_TO BE DONE_
In the part of the data that opens with the line containing "The image size is (1131, 771)." and closes with the line containing "point(113,57)", switch "Center align" to "Right align". Give back only those lines, with everything else left as it is.

* Start ROWS *

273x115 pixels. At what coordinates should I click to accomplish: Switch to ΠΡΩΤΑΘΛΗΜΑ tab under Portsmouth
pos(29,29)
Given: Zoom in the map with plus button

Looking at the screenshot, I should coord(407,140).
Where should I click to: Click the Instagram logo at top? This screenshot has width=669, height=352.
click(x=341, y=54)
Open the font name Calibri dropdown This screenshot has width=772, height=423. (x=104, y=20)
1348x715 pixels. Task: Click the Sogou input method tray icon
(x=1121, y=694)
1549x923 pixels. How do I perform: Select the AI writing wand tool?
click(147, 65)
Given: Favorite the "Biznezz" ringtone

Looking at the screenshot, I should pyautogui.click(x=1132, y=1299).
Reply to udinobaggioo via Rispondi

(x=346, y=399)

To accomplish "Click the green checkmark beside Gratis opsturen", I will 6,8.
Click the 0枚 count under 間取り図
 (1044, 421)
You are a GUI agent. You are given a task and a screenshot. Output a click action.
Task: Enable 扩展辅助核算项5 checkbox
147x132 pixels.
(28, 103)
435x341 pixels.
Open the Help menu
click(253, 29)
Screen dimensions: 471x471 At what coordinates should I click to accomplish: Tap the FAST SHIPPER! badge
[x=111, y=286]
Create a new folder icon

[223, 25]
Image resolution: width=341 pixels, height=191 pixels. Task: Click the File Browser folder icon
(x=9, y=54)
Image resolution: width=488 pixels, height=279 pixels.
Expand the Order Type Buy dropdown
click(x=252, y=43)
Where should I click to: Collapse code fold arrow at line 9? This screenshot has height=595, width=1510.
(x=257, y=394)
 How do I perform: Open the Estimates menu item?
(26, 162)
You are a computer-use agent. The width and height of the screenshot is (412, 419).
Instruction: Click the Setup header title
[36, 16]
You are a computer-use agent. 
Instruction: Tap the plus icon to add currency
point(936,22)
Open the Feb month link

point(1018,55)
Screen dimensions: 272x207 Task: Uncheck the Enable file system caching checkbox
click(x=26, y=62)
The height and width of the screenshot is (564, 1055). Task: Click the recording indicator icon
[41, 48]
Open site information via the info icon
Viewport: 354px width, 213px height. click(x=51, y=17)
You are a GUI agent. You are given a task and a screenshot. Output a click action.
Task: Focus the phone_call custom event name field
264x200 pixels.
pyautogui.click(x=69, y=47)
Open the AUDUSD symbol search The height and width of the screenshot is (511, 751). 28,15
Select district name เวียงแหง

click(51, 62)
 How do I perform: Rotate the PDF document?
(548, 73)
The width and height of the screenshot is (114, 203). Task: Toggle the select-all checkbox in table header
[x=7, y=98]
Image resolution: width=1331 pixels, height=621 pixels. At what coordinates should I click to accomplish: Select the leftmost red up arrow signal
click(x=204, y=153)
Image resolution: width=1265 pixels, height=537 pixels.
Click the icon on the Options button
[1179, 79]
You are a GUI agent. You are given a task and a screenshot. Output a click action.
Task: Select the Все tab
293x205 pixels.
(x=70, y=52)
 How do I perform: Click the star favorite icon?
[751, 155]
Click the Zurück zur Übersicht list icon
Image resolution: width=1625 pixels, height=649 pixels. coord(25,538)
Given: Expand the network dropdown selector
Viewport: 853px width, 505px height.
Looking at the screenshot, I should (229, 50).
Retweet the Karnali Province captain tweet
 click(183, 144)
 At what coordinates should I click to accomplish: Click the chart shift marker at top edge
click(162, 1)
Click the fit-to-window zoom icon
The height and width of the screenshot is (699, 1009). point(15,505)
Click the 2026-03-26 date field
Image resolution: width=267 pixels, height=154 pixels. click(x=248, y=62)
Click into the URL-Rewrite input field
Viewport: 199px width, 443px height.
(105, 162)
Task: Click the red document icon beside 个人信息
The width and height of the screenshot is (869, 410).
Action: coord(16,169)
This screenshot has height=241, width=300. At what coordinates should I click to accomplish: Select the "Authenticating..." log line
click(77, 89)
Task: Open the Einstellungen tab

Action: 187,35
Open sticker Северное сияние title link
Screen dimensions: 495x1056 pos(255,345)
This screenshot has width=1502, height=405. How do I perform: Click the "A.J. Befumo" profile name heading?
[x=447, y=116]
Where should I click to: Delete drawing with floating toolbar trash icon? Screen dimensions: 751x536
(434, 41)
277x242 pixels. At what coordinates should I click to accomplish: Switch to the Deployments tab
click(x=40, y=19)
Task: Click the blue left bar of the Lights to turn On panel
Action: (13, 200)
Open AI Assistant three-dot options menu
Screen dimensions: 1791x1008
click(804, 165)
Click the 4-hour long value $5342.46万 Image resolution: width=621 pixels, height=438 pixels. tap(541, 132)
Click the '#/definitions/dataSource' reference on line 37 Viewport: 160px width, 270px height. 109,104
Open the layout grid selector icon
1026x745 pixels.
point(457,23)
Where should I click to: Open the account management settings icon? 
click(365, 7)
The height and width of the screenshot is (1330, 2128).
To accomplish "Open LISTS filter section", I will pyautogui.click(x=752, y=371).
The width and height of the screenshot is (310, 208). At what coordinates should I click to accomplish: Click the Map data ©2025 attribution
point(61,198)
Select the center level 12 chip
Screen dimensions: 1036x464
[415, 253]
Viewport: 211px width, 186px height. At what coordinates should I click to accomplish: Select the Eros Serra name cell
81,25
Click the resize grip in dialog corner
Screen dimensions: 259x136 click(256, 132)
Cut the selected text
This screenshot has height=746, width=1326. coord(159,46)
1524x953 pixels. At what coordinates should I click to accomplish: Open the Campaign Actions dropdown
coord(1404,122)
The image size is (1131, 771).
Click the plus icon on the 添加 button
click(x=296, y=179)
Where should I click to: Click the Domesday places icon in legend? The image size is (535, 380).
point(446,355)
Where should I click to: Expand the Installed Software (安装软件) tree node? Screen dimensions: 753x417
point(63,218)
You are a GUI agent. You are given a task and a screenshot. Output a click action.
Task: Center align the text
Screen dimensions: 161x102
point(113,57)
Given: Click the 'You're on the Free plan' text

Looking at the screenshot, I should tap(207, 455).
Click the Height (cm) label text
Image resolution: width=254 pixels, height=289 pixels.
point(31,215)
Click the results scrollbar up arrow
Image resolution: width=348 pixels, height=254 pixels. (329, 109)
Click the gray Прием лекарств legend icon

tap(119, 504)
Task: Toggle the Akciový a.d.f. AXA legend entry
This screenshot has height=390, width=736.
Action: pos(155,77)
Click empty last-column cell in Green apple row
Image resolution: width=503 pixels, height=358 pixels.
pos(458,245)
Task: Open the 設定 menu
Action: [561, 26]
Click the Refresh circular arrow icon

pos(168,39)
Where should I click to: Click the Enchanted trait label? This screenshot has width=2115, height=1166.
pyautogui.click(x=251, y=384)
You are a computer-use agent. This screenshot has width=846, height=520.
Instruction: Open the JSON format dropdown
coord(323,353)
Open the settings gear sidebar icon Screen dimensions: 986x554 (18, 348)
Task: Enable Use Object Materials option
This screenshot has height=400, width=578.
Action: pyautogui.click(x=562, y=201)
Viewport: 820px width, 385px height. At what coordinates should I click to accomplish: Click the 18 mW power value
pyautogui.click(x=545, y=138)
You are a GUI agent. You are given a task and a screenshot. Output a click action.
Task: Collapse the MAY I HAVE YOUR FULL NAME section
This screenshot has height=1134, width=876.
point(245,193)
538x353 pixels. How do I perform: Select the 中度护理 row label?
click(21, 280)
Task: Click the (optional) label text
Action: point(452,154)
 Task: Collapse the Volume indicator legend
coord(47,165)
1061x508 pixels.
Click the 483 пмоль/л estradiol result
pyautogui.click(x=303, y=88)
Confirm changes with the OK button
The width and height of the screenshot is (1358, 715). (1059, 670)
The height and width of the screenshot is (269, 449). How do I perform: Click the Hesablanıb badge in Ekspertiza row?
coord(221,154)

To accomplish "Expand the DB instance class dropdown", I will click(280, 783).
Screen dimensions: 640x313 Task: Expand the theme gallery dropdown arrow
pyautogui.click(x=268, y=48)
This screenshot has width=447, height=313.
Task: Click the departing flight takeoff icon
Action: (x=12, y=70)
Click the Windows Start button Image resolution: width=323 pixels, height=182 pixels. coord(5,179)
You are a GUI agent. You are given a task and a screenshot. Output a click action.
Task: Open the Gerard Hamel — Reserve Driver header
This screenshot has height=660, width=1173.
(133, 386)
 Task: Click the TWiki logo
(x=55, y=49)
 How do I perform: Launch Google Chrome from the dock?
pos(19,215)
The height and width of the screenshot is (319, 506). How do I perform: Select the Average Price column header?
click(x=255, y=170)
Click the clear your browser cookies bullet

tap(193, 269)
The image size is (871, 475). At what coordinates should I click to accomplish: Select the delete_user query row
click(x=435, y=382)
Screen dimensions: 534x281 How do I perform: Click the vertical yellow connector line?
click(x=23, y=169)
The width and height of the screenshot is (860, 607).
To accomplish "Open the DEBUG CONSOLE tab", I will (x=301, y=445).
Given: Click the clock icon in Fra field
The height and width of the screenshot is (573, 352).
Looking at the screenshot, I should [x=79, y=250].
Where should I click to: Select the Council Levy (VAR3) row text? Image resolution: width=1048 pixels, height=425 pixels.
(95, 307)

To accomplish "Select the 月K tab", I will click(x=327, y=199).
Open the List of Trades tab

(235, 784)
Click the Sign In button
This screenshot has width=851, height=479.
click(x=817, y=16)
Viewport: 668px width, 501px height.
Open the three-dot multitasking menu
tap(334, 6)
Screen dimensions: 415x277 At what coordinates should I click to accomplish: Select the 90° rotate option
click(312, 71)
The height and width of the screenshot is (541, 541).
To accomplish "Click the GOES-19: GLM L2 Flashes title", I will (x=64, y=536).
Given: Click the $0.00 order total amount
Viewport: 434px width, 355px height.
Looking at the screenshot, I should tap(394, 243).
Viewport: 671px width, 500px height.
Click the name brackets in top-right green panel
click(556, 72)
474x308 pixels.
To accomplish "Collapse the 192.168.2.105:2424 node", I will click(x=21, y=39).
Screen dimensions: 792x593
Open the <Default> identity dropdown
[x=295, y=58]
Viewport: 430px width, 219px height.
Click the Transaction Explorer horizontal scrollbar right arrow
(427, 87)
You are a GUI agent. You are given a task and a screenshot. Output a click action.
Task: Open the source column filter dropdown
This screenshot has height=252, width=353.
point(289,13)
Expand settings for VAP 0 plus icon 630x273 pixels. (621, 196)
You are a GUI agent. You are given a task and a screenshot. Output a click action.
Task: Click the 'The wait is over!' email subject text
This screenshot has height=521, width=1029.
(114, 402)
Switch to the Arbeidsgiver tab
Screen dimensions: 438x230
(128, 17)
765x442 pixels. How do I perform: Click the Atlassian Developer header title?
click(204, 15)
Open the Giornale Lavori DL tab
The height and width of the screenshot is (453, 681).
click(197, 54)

* End ROWS *

_OUTPUT OF THE EXERCISE_
The image size is (1131, 771).
Click the plus icon on the 添加 button
click(x=296, y=179)
Where should I click to: Click the Domesday places icon in legend? The image size is (535, 380).
point(446,355)
Where should I click to: Expand the Installed Software (安装软件) tree node? Screen dimensions: 753x417
point(63,218)
You are a GUI agent. You are given a task and a screenshot. Output a click action.
Task: Right align the text
Screen dimensions: 161x102
point(113,57)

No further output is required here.